未来は霧のなか

始業式の翌日 授業が始まる前に 美佐子は 木本に呼ばれた。
 
「美佐子。ワニ、何の用事だった?」

戻ってきた美佐子に、私は声を掛ける。
 
「これ。停学の間に 書いた反省文。見せてあげようか。」

美佐子は、一冊のノートを 私達に差し出す。
 


「見たい、見たい。」

私達は ノートを取り合い 読む順番を ジャンケンする。
 

授業中 こっそり回し読みした 美佐子の反省文。


毎日、真面目に書いてある。
 

「はい。ありがとう。美佐子、ちゃんと書いてあるじゃん。」

最後に呼んだ典子が、美佐子に返す。
 

「でしょう。私 案外 偉いでしょう。」

得意気に笑う美佐子。
 
「まあ、本心ならすごいよね。」

輝美に言われて 美佐子は ケラケラ笑う。
 


「本心の訳、ないじゃん。『木本先生の温かい心に感謝して、これからは数学も頑張ります』って。な訳ないでしょう。」

と美佐子は 開いたページの 一節を読む。
 

「コラコラ。本当に頑張りなさい。」

私が笑うと、みんなも 笑いながら頷く。
 


「でもさ 今回の件 木本と信太郎が かなり頑張ってくれたらしいよ。

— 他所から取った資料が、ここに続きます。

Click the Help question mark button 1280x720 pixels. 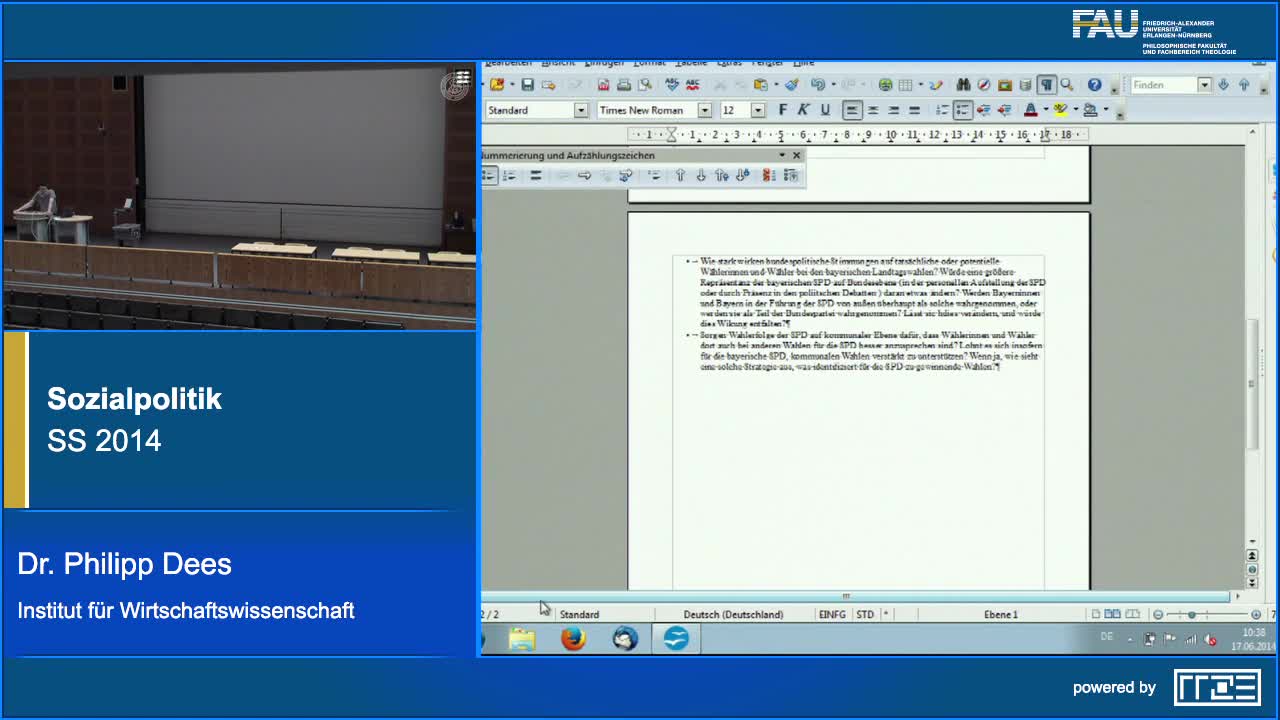(1093, 84)
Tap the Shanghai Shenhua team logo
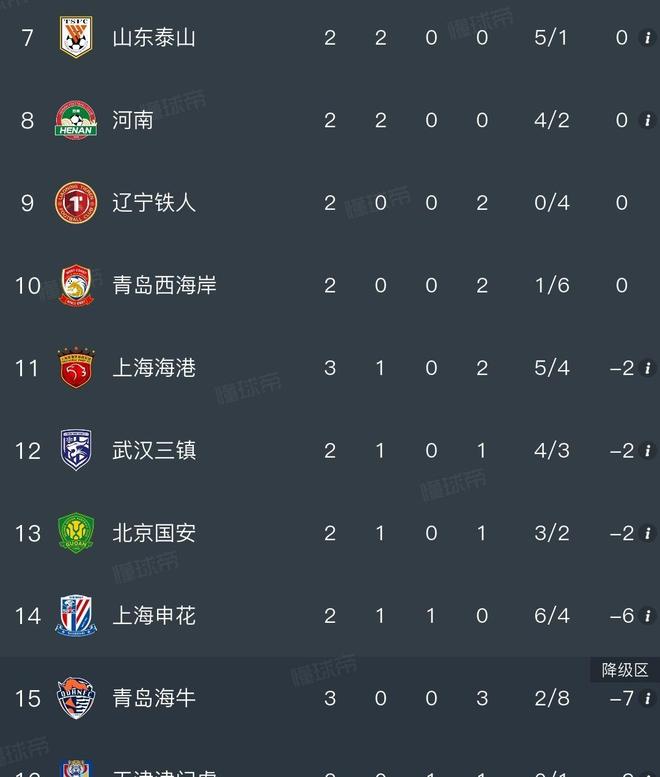The width and height of the screenshot is (660, 777). pyautogui.click(x=75, y=616)
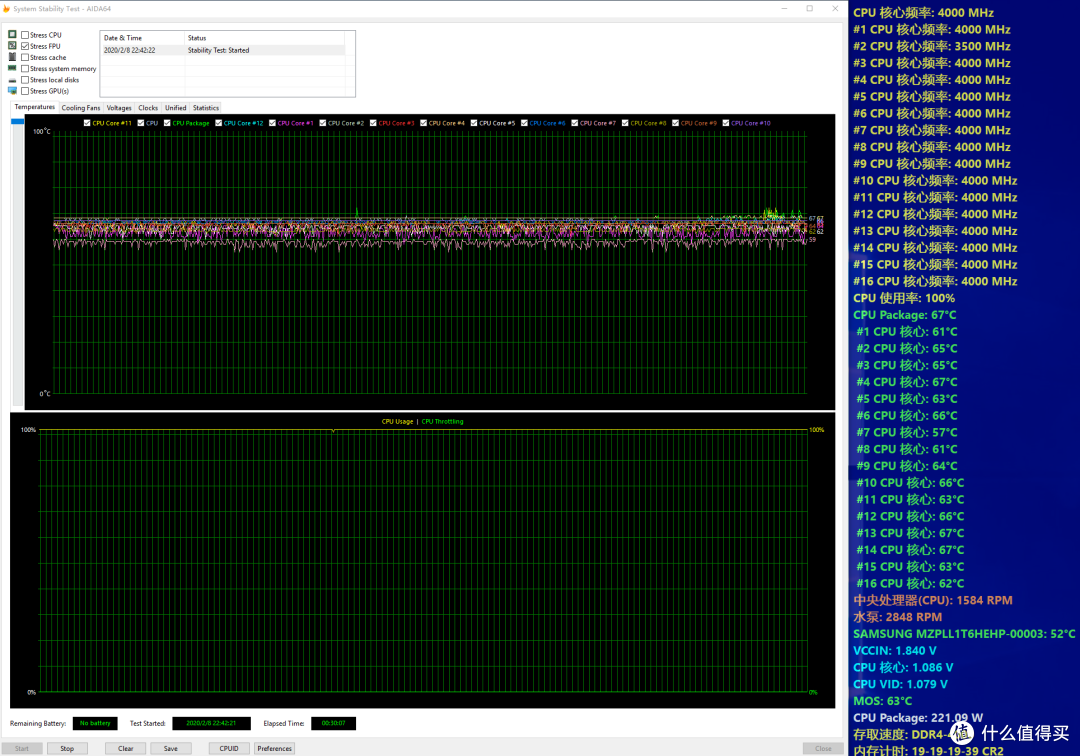Image resolution: width=1080 pixels, height=756 pixels.
Task: Switch to the Cooling Fans tab
Action: (81, 108)
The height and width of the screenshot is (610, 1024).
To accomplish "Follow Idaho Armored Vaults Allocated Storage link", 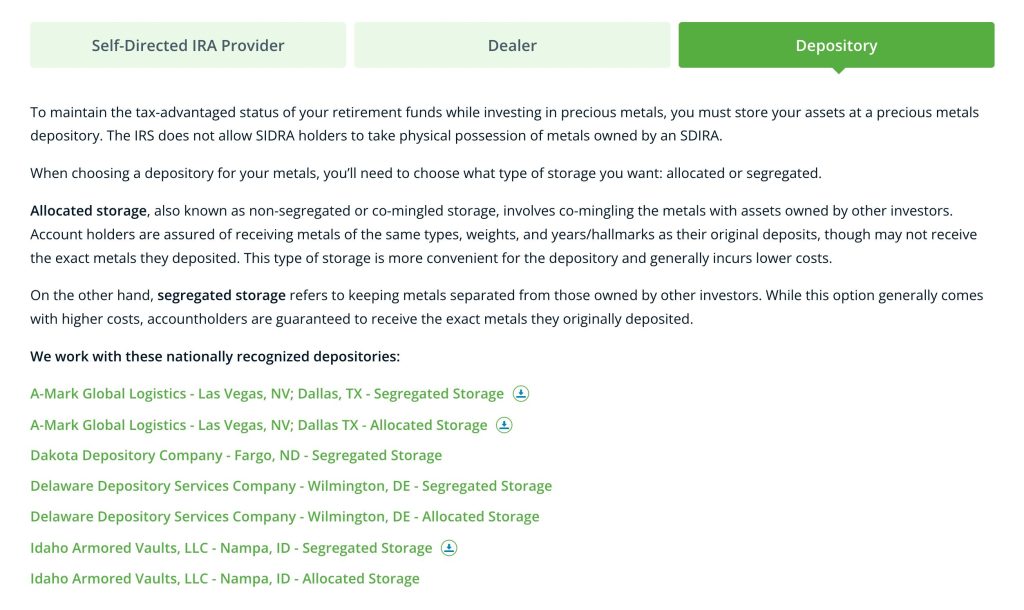I will coord(225,579).
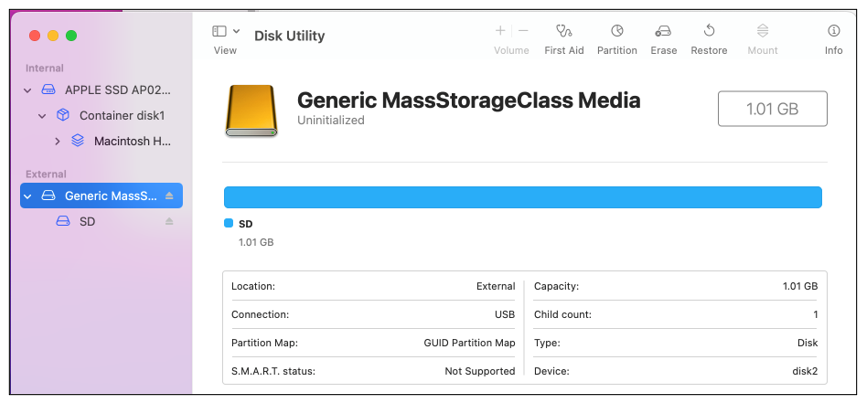Viewport: 863px width, 403px height.
Task: Click the blue SD legend color square
Action: click(x=228, y=224)
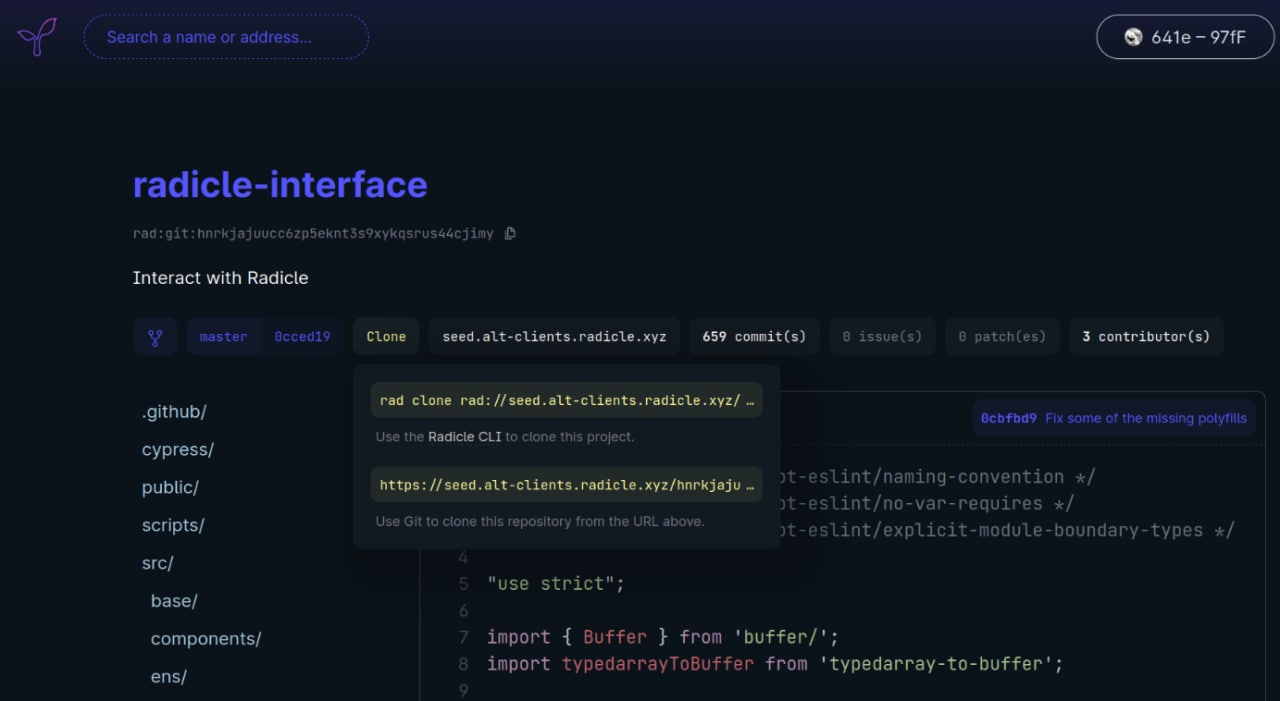Click the Radicle seedling logo
Image resolution: width=1280 pixels, height=701 pixels.
point(37,37)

信太郎 美佐子に悪いと思っているんじゃない。」

輝美が、お姉ちゃん情報を 披露する。
 

「木本はともかく 信太郎は まだ足りないよ。」


美佐子は 少し 上を向いて言う。


もしかして 美佐子は、まだ信太郎が 好きなのかもしれない、と私は 漠然と思った。